Os dados filogenéticos obtidos pelo grupo de cientistas foram cruzados com dados epidemiológicos e com informações de viagens a partir de países que tiveram surtos a partir de 2012. Com isso os pesquisadores constataram que a chegada do vírus coincidiu com um aumento de mais de 50% nas viagens feitas dos focos de epidemias para o Brasil, saltando de 3.775 por mês no começo de 2013 para 5.754 um ano depois.

“O aumento de viajantes daquela área foi muito considerável, principalmente porque a Copa das Confederações teve a participação da seleção do Taiti, que fica na Polinésia Francesa que atraiu turistas daquela área. O time jogou em Belo Horizonte, no Rio de Janeiro e em Recife. Coincidentemente, foi em Recife que tivemos o maior número de casos de zika e também de microcefalia”, afirmou Vasconcelos.

Embora tenha chegado ao Brasil entre maio e dezembro de 2013, casos de zika só foram detectados no País a partir de maio de 2015. Para Vasconcelos, a demora para a detecção provavelmente foi decorente de diagnósticos errados.

“Para entender essa demora basta lembrar que a dengue a chikungunya têm um quadro clínico muito parecido com o da zika e a maior parte dos pacientes não fazem exames. Por mais de um ano a zika deve ter avançado por vários estados enquanto era diagnosticada clinicamente como dengue ou chikungunya”, declarou.

Segundo o cientista, o vírus circulante no Brasil é geneticamente idêntico ao que causou epidemias nas ilhas do Pacífico em 2013 e 2014. Para Vasconcelos, não restam dúvidas de que o zika veio para o território brasileiro a partir da Polinésia Francesa – único outro país onde foi registrado aumento dos casos de microcefalia.

“A genética do vírus, a coerência temporal da dispersão pelas ilhas do Pacífico, do evento esportivo e do aumento do fluxo aéreo são fatores que, somados, dão uma força muito grande aos achados. Não se trata mais apenas de uma hipótese”, disse Vasconcelos.

Embora tenha desvendado a trajetória do vírus no espaço e no tempo, o estudo ainda não estabeleceu a relação causal entre a zika e a microcefalia. A análise do genoma do vírus extraído do bebê com microcefalia revelou oito mudanças em aminoácidos que compõem o código genético viral. Mas essas mutações são “sinônimas”, isto é, não alteram a estrutura das proteínas responsáveis pela patogenia do vírus.

“Para confirmar se essas mutações têm relação com a ocorrência de casos de microcefalia será preciso fazer estudos em modelos experimentais, comparando o genoma de uma cepa que tenha essas mutações a outra que não as tenha”, explicou Vasconcelos.
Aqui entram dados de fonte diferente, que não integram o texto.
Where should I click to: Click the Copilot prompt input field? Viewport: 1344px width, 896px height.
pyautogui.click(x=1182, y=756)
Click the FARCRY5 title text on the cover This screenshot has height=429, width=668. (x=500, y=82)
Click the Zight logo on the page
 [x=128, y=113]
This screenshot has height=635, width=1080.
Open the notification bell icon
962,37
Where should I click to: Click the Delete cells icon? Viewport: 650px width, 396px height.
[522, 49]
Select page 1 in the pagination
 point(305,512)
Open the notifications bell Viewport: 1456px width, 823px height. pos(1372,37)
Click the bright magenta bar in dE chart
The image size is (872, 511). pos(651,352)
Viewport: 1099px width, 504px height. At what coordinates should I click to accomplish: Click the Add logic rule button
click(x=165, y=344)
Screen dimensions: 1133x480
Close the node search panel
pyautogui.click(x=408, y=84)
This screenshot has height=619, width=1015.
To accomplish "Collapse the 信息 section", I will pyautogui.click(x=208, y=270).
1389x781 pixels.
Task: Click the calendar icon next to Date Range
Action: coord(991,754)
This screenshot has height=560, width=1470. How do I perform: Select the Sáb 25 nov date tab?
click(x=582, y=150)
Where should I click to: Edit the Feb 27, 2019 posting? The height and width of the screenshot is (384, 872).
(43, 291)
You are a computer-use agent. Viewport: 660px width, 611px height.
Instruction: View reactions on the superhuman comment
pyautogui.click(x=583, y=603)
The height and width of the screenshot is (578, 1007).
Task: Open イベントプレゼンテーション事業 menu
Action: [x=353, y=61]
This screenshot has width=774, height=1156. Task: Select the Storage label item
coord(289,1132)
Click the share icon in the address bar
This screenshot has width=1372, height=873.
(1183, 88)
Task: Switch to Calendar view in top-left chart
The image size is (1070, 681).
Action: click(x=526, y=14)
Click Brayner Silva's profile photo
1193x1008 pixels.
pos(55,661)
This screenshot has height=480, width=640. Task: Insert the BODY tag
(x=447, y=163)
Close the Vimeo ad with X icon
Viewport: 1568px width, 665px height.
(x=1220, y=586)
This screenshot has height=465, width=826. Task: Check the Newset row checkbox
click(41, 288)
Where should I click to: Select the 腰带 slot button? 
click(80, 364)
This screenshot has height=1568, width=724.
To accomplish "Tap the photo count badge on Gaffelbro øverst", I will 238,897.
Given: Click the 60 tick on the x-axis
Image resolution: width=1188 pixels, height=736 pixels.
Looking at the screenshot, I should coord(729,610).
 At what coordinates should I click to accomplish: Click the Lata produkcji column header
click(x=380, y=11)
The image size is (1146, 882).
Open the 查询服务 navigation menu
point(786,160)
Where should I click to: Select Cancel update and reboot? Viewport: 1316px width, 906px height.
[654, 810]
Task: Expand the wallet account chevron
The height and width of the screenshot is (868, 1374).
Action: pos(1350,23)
Segundo o cientista, o estudo tem limitações por comparar apenas sete sequenciamentos. “Ainda temos poucas amostras. Com elas, conseguimos desvendar a origem e o período de introdução do vírus. Mas todos os sequenciamentos estão disponíveis para estudos de outros pesquisadores, que poderão estudar se as mutações descobertas são suficientes para causar os problemas de má formação congênica”, afirmou.

De acordo com Vasconcelos, quanto mais cepas variadas do zika forem sequenciadas, melhor será a compreensão sobre a virulência do vírus. “Os dados genômicos também abrem perspectivas para o desenvolvimento de novos métodos diagnósticos, para a modelagem de novas drogas e para a produção de vacinas.”